25 May 2022, 18:10 WIB

Nuklir adalah Energi Hijau di Uni Eropa


Markus Wauran, Wakil Ketua Dewan Pendiri HIMNI |

UNI Eropa berawal dari Treaty on the Functioning of the European Union (TFEU), juga dikenal sebagai Perjanjian Roma. Perjanjian ini adalah satu dari dua perjanjian yang menjadi landasan konstitusional berdirinya Uni Eropa. Perjanjian Roma ditandatangani pada 25 Maret 1957 oleh enam negara yaitu Belanda, Belgia, Italia, Jerman, Luksemburg, dan Prancis yang berlaku efektif 1 Januari 1958. 

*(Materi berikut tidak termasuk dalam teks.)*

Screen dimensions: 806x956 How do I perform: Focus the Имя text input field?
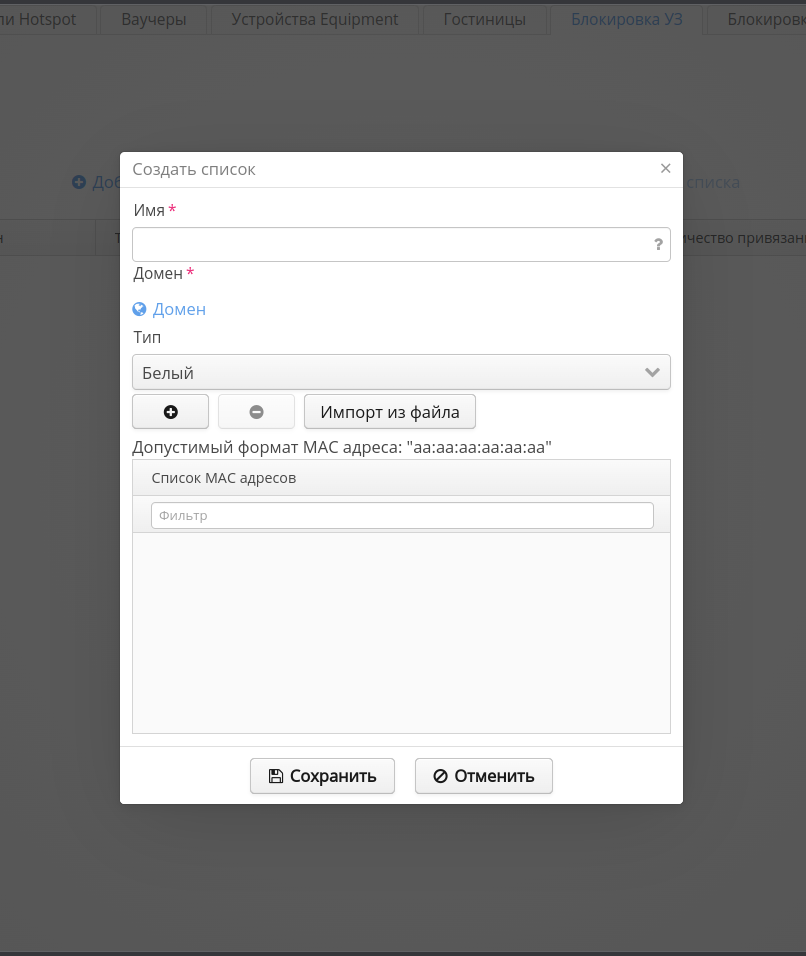pyautogui.click(x=390, y=244)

Peristiwa tersebut dikenal sebagai pembentukan European Economic Community (EEC) atau Masyarakat Ekonomi Eropa (MEE). Pada saat yang sama juga dibentuk European Atomic Energy Community (Euratom). Keenam negara itu dikenal sebagai pelopor berdirinya Uni Eropa (the inner six). Setelah tembok Berlin runtuh dan unifikasi Jerman, MEE menetapkan Uni Eropa melalui Traktat Uni Eropa (Treaty of the European Union) yang dikenal dengan Traktat Maastricht ditandatangani pada 1992 (berlaku efektif 1 November 1993), di Maastricht, Belanda oleh 10 negara (Denmark, Belanda, Inggris, Prancis, Jerman, Yunani, Irlandia, Italia, Portugis, dan Spanyol). 

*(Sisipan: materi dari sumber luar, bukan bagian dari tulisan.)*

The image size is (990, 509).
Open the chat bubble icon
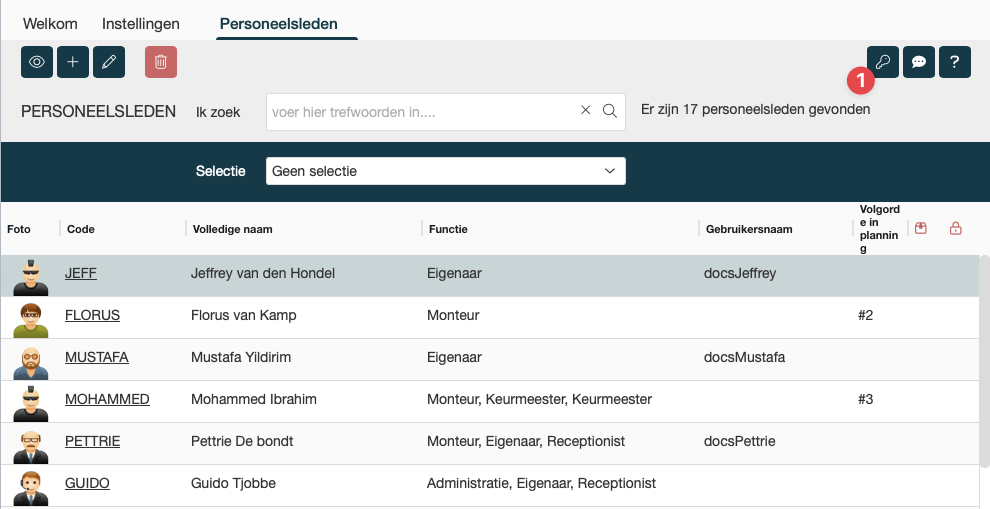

Berawal dari enam anggota, dalam perkembangan sampai awal 2020 berjumlah 28 anggota namun Britania Raya/Inggris keluar sebagai anggota Uni Eropa (UE) pada 31 Januari 2020. Saat ini jumlah riil anggota UE adalah 27 negara. UE sebagai organisasi antarpemerintahan dan supranasional memiliki penduduk berjumlah 447.007.596 jiwa (data 1 Januari 2021). Dengan luas 4.475.757 km2, merupakan salah satu organisasi terbesar di dunia. UE menyepakati euro menjadi alat pembayaran yang sah di wilayah mereka. Berikut daftar 27 negara anggota UE yaitu Austria, Belgia, Bulgaria, Kroasia, Siprus, Ceko, Denmark, Estonia,  Finlandia, Prancis, Jerman, Yunani, Hongaria, Irlandia, Italia, Latvia, Lithuania, Luksemburg, Malta, Belanda, Polandia, Portugal, Rumania, Slovakia, Slovenia, Spanyol, dan Swedia yang bermarkas di Brussels, Belgia.

UE terdiri dari beberapa unit organisasi antara lain komisi, parlemen, dewan, mahkamah, dan Bank Sentral Eropa. Komisi Eropa (European Commission) adalah badan eksekutif UE. Bersama parlemen Eropa dan dewan UE, badan ini adalah salah satu dari tiga institusi utama yang menjalankan pemerintahan UE. Komisi Eropa adalah pelaksana dari UE untuk mempromosikan kepentingan secara umum. 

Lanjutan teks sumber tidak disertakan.